The government orders hospital beds cleared for COVID patients. Care for non-COVID patients halts or is delayed — many of them die in the following months from consequences of deferred treatment.
After low initial death tolls, the government declares victory. Restrictions lifted. Mask-wearing plus contact tracing de-emphasized. No preparation of healthcare system for second wave.
Deaths surge dramatically. Nearly 10,000 excess deaths in Q4 2020. In April 2021, Bloomberg identifies Hungary as the world's highest death-rate country. Hospitals overwhelmed, staff exhausted.
Szijjártó showcases Hungarian-made ventilators. Production begins just as 15,000 Chinese units already fill storage. The manufacturer becomes unprofitable again in 2021; product vanishes from website.
The Foreign Ministry illegally destroys significant portions of ventilator procurement records — barely 18 months after purchase. Intermediary companies liquidated.
12,145 units sit unopened in Gödöllő warehouse. Storage costs 82.5 million HUF monthly. Cannot be sold. Despite final court ruling, Foreign Ministry appeals. Government-party candidates go silent on the issue.
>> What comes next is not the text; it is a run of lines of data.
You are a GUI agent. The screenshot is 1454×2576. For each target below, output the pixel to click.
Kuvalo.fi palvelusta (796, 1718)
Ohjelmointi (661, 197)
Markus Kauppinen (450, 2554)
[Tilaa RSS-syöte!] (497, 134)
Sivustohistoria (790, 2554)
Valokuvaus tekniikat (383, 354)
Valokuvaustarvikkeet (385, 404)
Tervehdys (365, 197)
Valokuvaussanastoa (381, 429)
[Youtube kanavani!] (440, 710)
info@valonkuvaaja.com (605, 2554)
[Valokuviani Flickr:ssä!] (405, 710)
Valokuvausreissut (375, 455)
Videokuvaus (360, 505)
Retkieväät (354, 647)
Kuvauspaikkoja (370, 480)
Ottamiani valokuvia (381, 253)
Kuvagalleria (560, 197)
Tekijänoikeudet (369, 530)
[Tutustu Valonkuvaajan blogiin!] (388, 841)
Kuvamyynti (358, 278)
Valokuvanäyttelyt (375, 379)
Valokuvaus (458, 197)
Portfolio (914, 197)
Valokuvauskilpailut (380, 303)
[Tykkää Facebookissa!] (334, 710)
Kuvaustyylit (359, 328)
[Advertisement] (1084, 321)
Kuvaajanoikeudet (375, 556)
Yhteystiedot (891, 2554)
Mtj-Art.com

Hungary's COVID catastrophe was not inevitable. It was not a natural disaster that drove the death tolls, but decades of government negligence that left a healthcare system unprepared for pandemic — followed by decisions made during the pandemic that served opaque public spending, not saving lives.
The facts in summary:
Systematic healthcare dismantling — decades of underfunding, 8,500 doctor emigration, closure of hundreds of hospital wards — left Hungary as one of the EU's most vulnerable member states during the pandemic.
Record-breaking death toll — Hungary produced the EU's highest per capita death rate, which neither demographics nor virus properties alone explain. Western European countries under similar conditions lost a fraction of the casualties.
300 billion HUF for ventilators — more than twice the needed quantity, marked up 20-30 times compared to other EU countries, through unknown intermediaries, without competitive bidding. Seventy percent of units sit unopened in storage; intermediary companies vanished; documents were destroyed.
Lack of accountability — no parliamentary investigation committee, no authority investigation, government appeals court rulings, government-party politicians either look surprised or give no answer at all.